Suggestion: since you have once-a-minute keepalives, and intend to close sessions after 2 minutes of inactivity, it seems like you could set the session gap to be 2 minutes, and that would avoid a fair bit of what's making things so complex. Let the session windows do what they're designed to do.

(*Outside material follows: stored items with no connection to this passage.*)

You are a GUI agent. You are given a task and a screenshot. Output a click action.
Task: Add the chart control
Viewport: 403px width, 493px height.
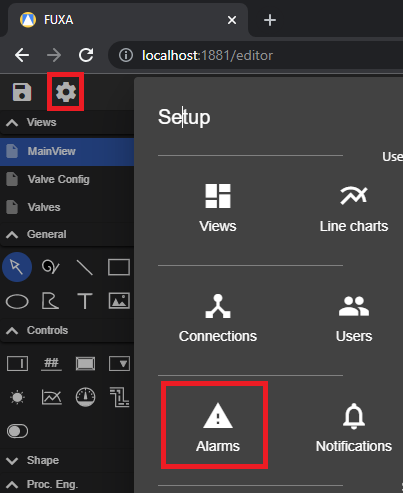[52, 397]
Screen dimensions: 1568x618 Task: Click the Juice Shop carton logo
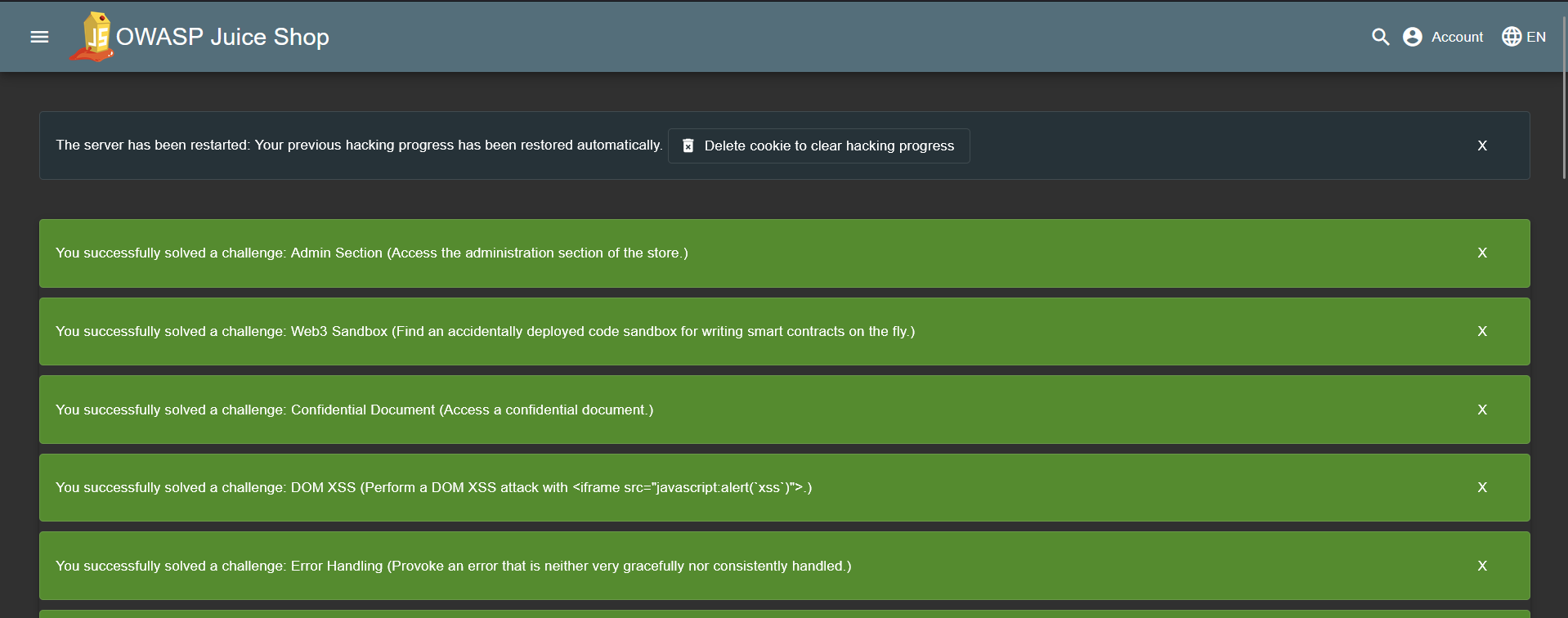(x=93, y=37)
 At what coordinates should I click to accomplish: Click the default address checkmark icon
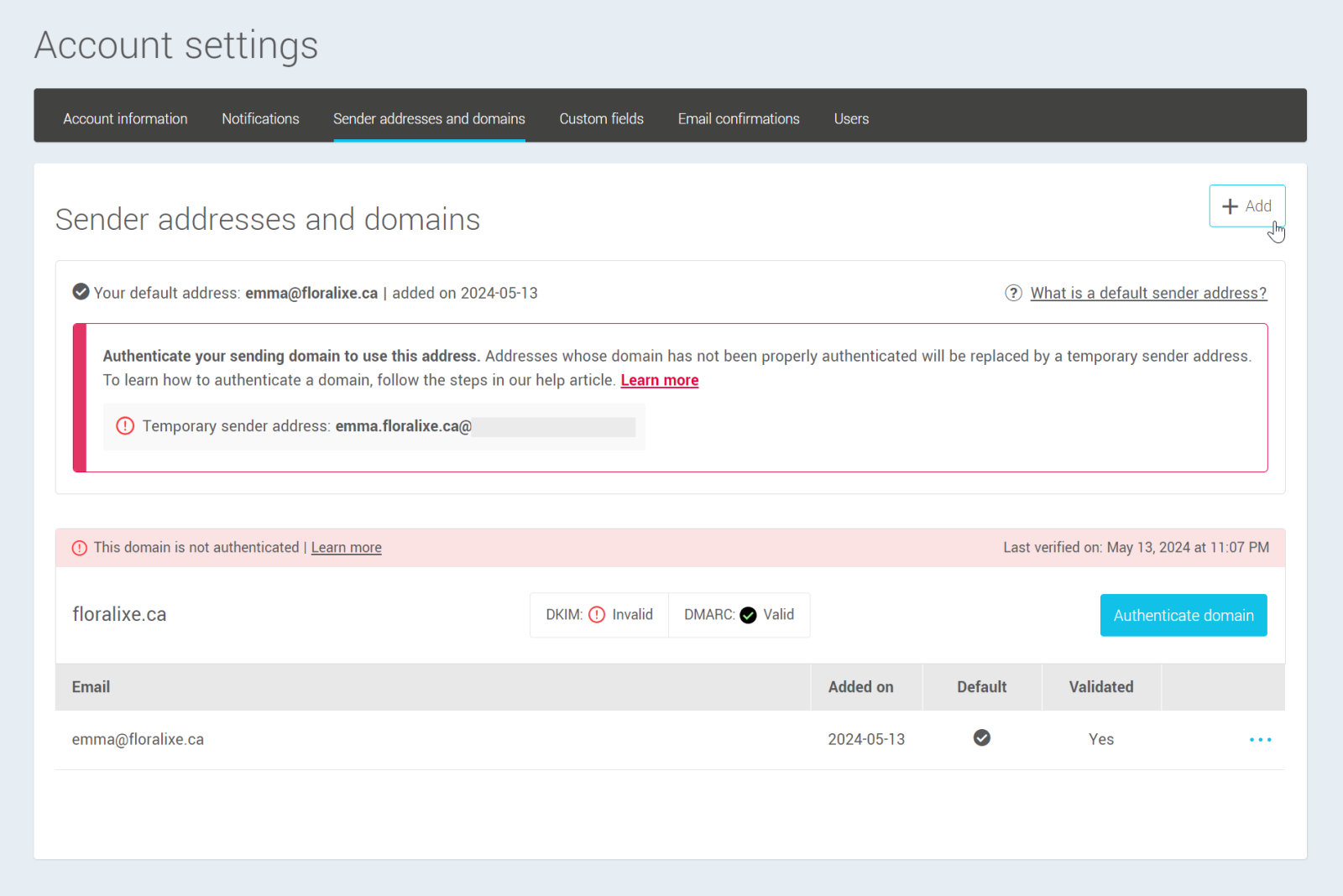81,292
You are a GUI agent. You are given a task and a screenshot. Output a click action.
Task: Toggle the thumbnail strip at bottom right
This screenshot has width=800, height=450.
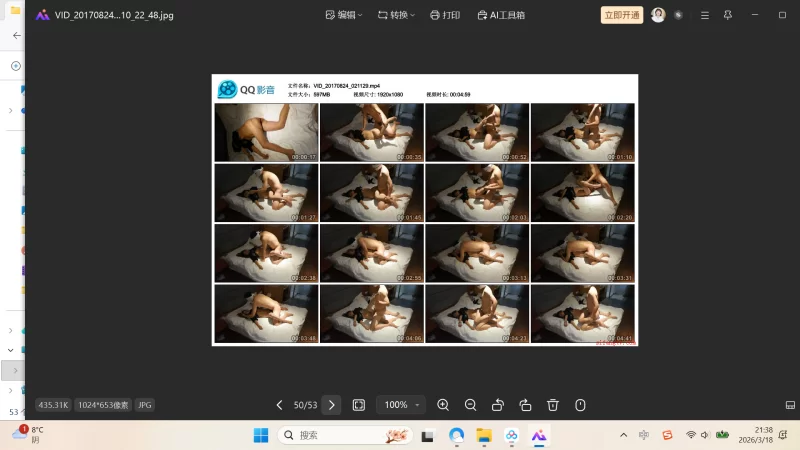click(x=790, y=405)
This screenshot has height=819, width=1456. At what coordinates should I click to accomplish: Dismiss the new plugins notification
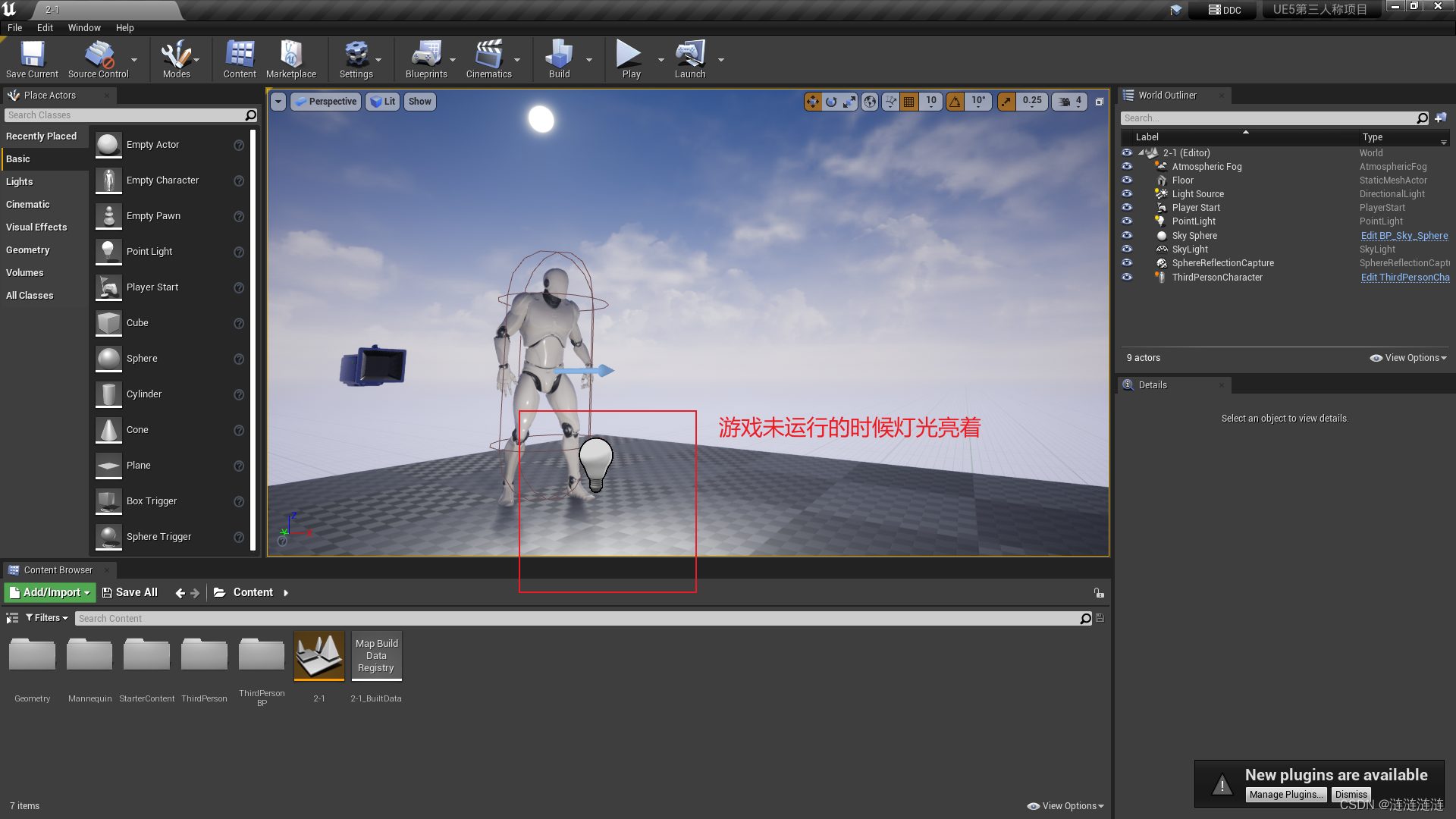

Assuming that will work, then you could simple extend Flink's ProcessingTimeTrigger and override its onElement method to do this:

@Override
public TriggerResult onElement(HashMap element, long timestamp, TimeWindow window, TriggerContext ctx) throws Exception {

    if (endSession.contains(element.get(Field.EVENT_TYPE))) {
        return TriggerResult.FIRE_AND_PURGE;
    }

    return super(element, timestamp, window, ctx);
}

In this fashion the window will be triggered after two minutes of inactivity, or by an explicit session-ending event.

You should be able to simply inherit the rest of ProcessingTimeTrigger's behavior.

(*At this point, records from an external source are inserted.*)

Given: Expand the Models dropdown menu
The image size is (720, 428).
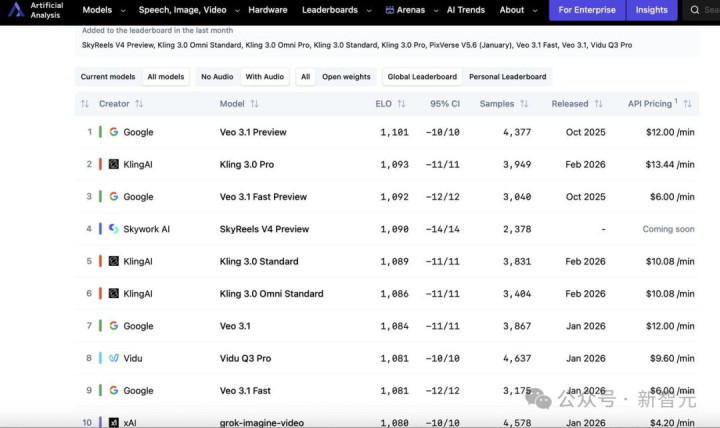Looking at the screenshot, I should pyautogui.click(x=104, y=10).
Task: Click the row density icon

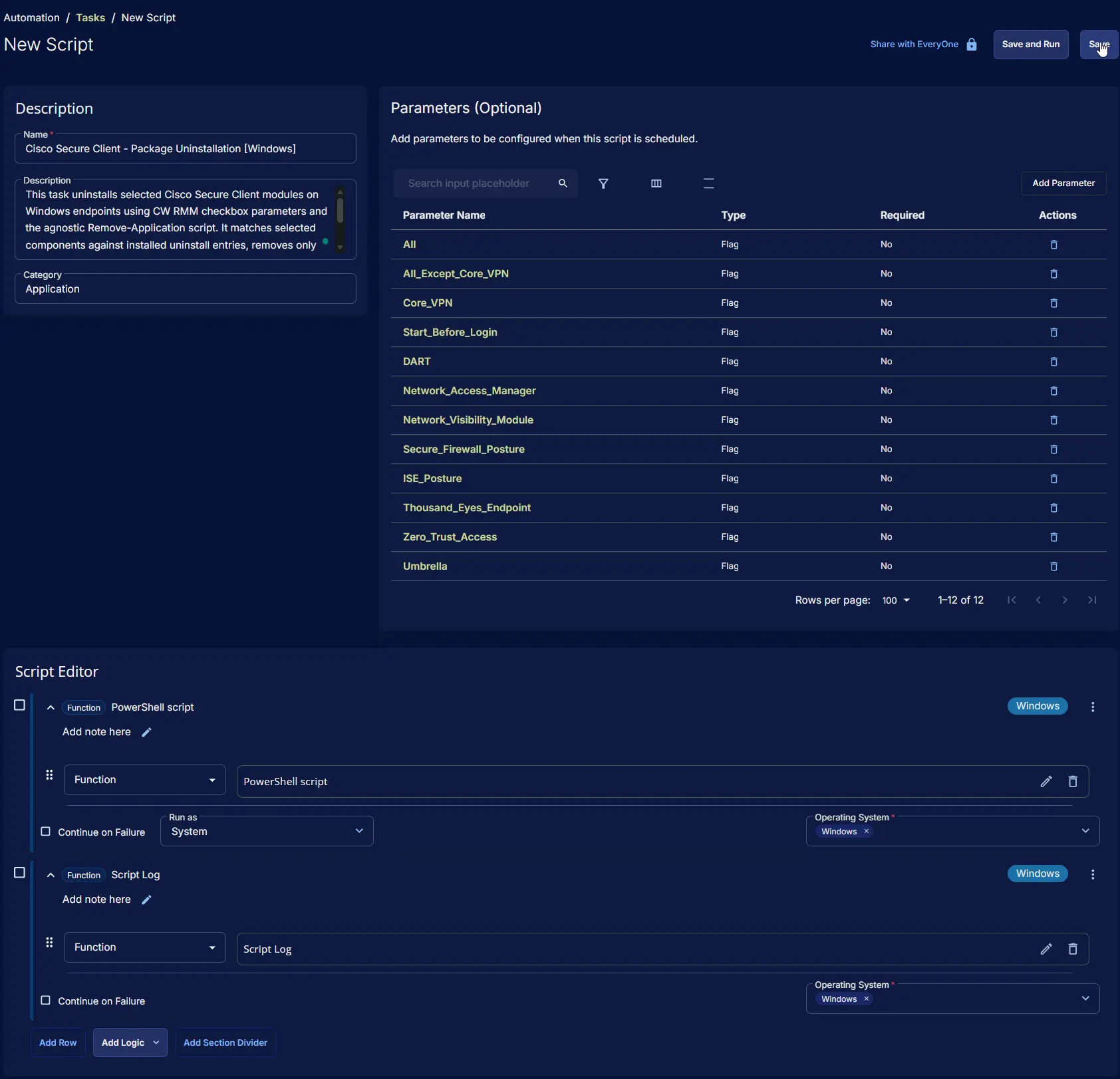Action: (708, 183)
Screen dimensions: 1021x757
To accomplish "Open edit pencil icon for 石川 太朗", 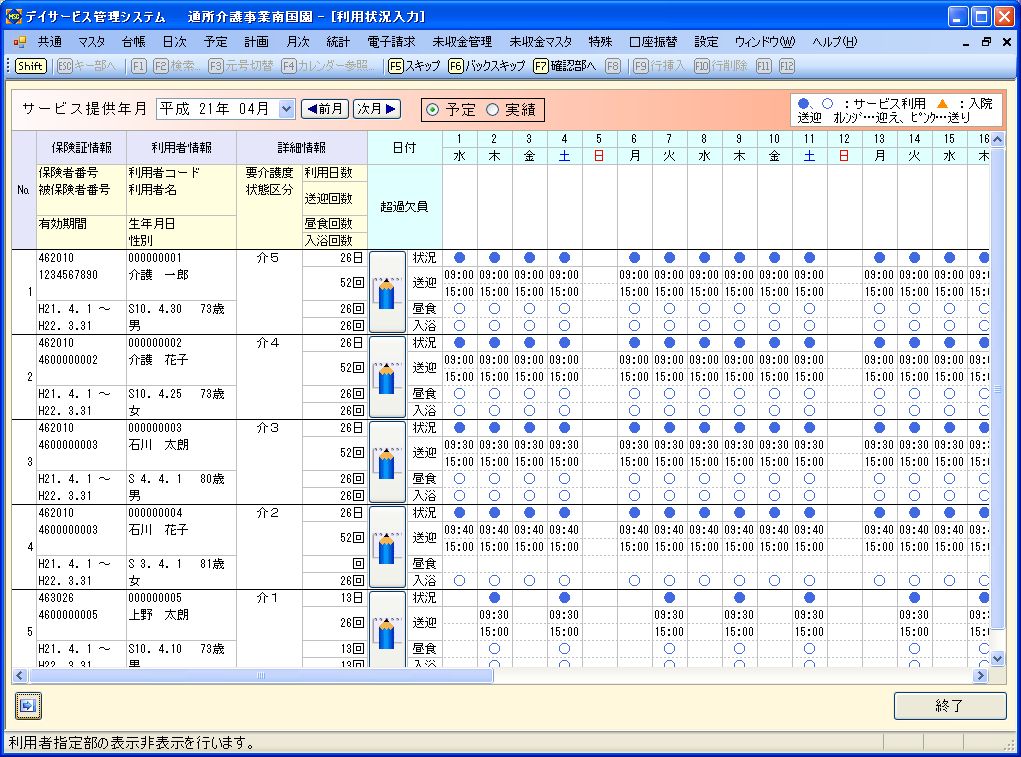I will coord(388,462).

If you want to use event time, then use EventTimeTrigger as the superclass, and you'll have to find a way to make sure that your watermarks make progress even when the stream becomes idle. See this answer for how to handle that.

0
votes

same problem
I have set the time characteristic to proccessing time and the trigger :

//the trigger  

.trigger(PurgingTrigger.of(TimerTrigger.of(Time.seconds(winSec))))

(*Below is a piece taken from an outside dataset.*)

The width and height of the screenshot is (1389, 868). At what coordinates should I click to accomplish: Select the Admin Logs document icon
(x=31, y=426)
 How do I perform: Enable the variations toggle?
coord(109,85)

the following trigger function:

//override the ProcessingTimeTrigger behavior
public class TimerTrigger<W extends Window> extends Trigger<Object, W> {
    private static final long serialVersionUID = 1L;
    private final long interval;
    private final ReducingStateDescriptor<Long> stateDesc;

    private TimerTrigger(long winInterValMills) { //window
        this.stateDesc = new ReducingStateDescriptor("fire-time", new TimerTrigger.Min(), LongSerializer.INSTANCE);
        this.interval = winInterValMills;
    }

    public TriggerResult onElement(Object element, long timestamp, W window, TriggerContext ctx) throws Exception {
        if (window.maxTimestamp() <= ctx.getCurrentWatermark()) {
            // if the watermark is already past the window fire immediately
            return TriggerResult.FIRE;
        }
        long now = System.currentTimeMillis();
        ReducingState<Long> fireTimestamp = (ReducingState) ctx.getPartitionedState(this.stateDesc);
        if (fireTimestamp.get() == null) {
            long time = Math.max(timestamp, window.maxTimestamp()) + interval;
            if (now-window.maxTimestamp()>interval){ // fire late
                time = (now-now%1000) + interval-1;
            }
            ctx.registerProcessingTimeTimer(time);
            fireTimestamp.add(time);
            return TriggerResult.CONTINUE;
        } else {
            return TriggerResult.CONTINUE;
        }
    }

    public TriggerResult onEventTime(long time, W window, TriggerContext ctx) throws Exception {
        if (time == window.maxTimestamp()){  
            return TriggerResult.FIRE;
        }
        return TriggerResult.CONTINUE;
    }

    public TriggerResult onProcessingTime(long time, W window, TriggerContext ctx) throws Exception {
        ReducingState<Long> fireTimestamp = (ReducingState) ctx.getPartitionedState(this.stateDesc);
        if (((Long) fireTimestamp.get()).equals(time)) {
            fireTimestamp.clear();
            long maxTimestamp = Math.max(window.maxTimestamp(), time); //maybe useless
            if (maxTimestamp == time) {
                maxTimestamp = time + this.interval;
            }
            fireTimestamp.add(maxTimestamp);
            ctx.registerProcessingTimeTimer(maxTimestamp);
            return TriggerResult.FIRE;
        } else {
            return TriggerResult.CONTINUE;
        }
    }

    public void clear(W window, TriggerContext ctx) throws Exception {
        ReducingState<Long> fireTimestamp = (ReducingState) ctx.getPartitionedState(this.stateDesc);
        long timestamp = (Long) fireTimestamp.get();
        ctx.deleteProcessingTimeTimer(timestamp);
        fireTimestamp.clear();
    }

    public boolean canMerge() {
        return true;
    }

    public void onMerge(W window, OnMergeContext ctx) {
        ctx.mergePartitionedState(this.stateDesc);
    }

    @VisibleForTesting
    public long getInterval() {
        return this.interval;
    }

    public String toString() {
        return "TimerTrigger(" + this.interval + ")";
    }

    public static <W extends Window> TimerTrigger<W> of(Time interval) {
        return new TimerTrigger(interval.toMilliseconds());
    }

    private static class Min implements ReduceFunction<Long> {
        private static final long serialVersionUID = 1L;

        private Min() {
        }

        public Long reduce(Long value1, Long value2) throws Exception {
            return Math.min(value1, value2);
        }
    }
}